* [EXERCÍCIO PROPOSTO A]
Responda com base na notícia sobre criptoativos no futebol:
(i) Qual comitê analisa o crescimento dos NFTs nos esportes e nas artes?
(ii) Com o que os tokens para torcedores da Socios.com precisam necessariamente ser comprados?
(iii) Quais criptomoedas a notícia cita como tendo perdido valor nos últimos meses?

* [TEXTO DE LEITURA]
+ + + +

Clubes promoverem criptoativos coloca torcedores em risco, alerta parlamento britânico
Parlamentares britânicos alertam para o risco que clubes estão submetendo seus torcedores ao emitirem tokens de criptomoedas
Produtos de criptoativos ligados ao futebol estão “colocando os torcedores em risco, dano financeiro e potencialmente prejudicando a reputação dos clubes”, de acordo com o relatório de um grupo de parlamentares britânicos. Isso atinge diretamente empresas como a Socios.com, que trabalha com tokens para torcedores, que necessariamente precisam ser comprados com criptoativos.
O crescimento dos chamados non-fungible tokens (NFT) e semelhantes nos esportes e nas artes são uma questão analisada pelo Comitê de Cultura, Mídia e Esporte, o mesmo que está trabalhando na regulamentação do futebol inglês.
Diversos clubes e jogadores estão promovendo criptoativos, alguns deles prometendo vantagens exclusivas. Criptomoedas como Bitcoin e Ethereum perderam valores nos últimos meses, expondo aqueles que fazem transações nesse tipo de ativo a perdas significativas.

+ + + +

* [LISTA DE REGISTROS]
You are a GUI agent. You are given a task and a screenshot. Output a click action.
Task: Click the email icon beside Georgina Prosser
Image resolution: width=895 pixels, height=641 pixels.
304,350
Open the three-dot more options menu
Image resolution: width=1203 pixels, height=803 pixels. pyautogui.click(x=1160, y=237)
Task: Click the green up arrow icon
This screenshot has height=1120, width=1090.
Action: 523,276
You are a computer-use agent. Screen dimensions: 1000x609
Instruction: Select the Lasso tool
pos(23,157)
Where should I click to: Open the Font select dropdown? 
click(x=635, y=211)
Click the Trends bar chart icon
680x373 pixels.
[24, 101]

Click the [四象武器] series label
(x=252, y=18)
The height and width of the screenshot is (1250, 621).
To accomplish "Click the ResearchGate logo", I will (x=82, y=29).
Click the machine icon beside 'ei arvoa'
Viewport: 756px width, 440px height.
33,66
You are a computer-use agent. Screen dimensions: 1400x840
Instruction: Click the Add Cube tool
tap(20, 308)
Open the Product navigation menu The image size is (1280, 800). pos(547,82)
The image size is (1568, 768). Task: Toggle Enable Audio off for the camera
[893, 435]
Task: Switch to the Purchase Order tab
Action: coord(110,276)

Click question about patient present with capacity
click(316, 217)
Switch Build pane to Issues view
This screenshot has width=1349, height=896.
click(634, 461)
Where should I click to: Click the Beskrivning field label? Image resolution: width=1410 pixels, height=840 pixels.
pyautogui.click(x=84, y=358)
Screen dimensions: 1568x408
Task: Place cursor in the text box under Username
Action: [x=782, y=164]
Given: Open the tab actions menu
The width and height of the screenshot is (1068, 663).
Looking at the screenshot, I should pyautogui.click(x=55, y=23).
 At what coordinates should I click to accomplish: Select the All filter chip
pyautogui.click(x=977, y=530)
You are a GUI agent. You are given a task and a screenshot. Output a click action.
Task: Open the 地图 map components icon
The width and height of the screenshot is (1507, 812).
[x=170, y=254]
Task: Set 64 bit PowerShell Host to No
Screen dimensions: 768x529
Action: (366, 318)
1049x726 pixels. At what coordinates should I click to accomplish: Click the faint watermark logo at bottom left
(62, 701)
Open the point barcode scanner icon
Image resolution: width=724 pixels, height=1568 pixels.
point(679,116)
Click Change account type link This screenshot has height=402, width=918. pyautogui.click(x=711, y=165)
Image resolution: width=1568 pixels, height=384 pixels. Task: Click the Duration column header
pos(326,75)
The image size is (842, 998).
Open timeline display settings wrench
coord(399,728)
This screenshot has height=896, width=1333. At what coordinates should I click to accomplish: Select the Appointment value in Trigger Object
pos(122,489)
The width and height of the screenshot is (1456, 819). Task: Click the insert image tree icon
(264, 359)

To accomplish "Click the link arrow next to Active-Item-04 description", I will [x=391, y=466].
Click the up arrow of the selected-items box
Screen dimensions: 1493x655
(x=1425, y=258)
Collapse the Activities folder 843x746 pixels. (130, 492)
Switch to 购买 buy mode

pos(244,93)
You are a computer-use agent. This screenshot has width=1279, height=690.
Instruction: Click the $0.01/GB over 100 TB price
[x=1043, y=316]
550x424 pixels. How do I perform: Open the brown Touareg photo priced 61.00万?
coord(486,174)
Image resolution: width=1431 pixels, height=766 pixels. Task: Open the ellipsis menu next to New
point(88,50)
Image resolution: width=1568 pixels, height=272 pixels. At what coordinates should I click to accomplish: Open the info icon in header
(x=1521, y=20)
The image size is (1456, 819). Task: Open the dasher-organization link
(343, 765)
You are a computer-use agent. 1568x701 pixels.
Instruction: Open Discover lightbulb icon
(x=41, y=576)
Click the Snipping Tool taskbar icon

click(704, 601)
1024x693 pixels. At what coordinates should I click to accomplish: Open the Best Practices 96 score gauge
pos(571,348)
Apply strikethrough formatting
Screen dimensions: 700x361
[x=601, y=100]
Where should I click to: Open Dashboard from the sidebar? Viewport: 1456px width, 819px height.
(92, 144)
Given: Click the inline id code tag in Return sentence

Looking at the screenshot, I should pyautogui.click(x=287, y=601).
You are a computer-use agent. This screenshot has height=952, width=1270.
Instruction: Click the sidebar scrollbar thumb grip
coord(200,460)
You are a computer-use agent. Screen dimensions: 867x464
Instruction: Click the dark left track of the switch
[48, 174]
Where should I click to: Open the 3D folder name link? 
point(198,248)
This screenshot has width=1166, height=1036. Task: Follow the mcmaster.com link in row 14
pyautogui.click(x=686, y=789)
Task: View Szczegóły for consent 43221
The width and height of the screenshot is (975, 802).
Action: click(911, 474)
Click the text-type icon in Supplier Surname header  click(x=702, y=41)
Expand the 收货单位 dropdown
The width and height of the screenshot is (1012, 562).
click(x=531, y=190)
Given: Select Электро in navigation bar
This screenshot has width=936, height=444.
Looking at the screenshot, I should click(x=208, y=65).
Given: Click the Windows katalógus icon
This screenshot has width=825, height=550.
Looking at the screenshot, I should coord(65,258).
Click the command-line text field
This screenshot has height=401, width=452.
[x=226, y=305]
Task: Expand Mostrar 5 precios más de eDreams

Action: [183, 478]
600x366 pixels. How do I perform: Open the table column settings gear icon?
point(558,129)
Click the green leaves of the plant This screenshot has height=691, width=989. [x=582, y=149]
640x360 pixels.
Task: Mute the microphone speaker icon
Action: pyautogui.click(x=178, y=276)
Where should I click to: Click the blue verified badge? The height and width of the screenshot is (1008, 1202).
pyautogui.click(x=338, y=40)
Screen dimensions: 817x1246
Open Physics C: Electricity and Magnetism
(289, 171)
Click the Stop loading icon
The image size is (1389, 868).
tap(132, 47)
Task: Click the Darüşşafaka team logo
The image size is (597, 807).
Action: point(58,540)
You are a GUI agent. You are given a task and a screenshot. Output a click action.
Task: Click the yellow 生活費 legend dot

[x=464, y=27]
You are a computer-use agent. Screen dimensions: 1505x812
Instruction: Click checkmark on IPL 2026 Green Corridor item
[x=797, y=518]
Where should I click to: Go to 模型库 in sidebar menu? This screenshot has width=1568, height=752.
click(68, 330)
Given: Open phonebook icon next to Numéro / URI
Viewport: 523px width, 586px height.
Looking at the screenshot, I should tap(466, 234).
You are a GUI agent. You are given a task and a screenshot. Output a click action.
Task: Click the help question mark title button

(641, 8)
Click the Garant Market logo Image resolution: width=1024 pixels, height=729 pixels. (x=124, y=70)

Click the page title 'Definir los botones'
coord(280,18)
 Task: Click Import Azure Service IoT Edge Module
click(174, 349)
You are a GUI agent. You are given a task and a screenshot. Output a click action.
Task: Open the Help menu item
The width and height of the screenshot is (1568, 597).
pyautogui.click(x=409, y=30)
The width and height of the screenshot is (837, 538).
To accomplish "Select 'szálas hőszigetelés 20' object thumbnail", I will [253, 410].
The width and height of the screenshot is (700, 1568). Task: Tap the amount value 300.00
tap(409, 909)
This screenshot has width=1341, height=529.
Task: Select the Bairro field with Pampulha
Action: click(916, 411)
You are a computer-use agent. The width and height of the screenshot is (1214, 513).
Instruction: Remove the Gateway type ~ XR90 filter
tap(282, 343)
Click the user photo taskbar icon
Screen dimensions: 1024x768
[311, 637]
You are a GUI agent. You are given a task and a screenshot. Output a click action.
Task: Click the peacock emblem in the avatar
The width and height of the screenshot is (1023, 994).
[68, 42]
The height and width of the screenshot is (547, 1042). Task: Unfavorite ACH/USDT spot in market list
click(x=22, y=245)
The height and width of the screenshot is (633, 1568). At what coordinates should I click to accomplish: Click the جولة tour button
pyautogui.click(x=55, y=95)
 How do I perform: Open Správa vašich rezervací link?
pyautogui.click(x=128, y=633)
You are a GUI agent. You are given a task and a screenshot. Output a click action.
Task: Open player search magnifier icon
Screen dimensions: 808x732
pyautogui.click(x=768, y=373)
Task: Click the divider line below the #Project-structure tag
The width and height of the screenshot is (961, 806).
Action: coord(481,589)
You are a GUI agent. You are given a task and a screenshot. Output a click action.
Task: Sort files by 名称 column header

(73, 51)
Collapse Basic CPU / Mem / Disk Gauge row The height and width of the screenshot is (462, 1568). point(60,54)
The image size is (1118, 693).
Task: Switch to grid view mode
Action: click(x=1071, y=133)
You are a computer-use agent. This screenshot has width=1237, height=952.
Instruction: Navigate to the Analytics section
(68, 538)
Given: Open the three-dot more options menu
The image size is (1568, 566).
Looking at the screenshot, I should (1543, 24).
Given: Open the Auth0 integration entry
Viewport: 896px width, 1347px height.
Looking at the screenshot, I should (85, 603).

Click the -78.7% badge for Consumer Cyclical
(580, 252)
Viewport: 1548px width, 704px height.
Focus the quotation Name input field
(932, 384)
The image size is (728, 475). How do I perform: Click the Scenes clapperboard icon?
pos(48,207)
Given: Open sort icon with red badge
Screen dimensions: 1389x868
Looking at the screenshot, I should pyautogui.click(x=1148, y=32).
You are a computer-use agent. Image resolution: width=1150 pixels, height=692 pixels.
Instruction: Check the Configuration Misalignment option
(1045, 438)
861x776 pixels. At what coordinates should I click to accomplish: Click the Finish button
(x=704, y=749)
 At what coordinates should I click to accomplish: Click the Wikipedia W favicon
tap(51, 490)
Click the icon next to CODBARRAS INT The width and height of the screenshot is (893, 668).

+ + + +

* [EXERCÍCIO PROPOSTO B]
Selecione cada linha dos registros em que aparece a palavra "title".

* [RESULTADO CORRETO A]
(i) O Comitê de Cultura, Mídia e Esporte.
(ii) Com criptoativos.
(iii) Bitcoin e Ethereum.

* [RESULTADO CORRETO B]
Task: Click the help question mark title button
Click the page title 'Definir los botones'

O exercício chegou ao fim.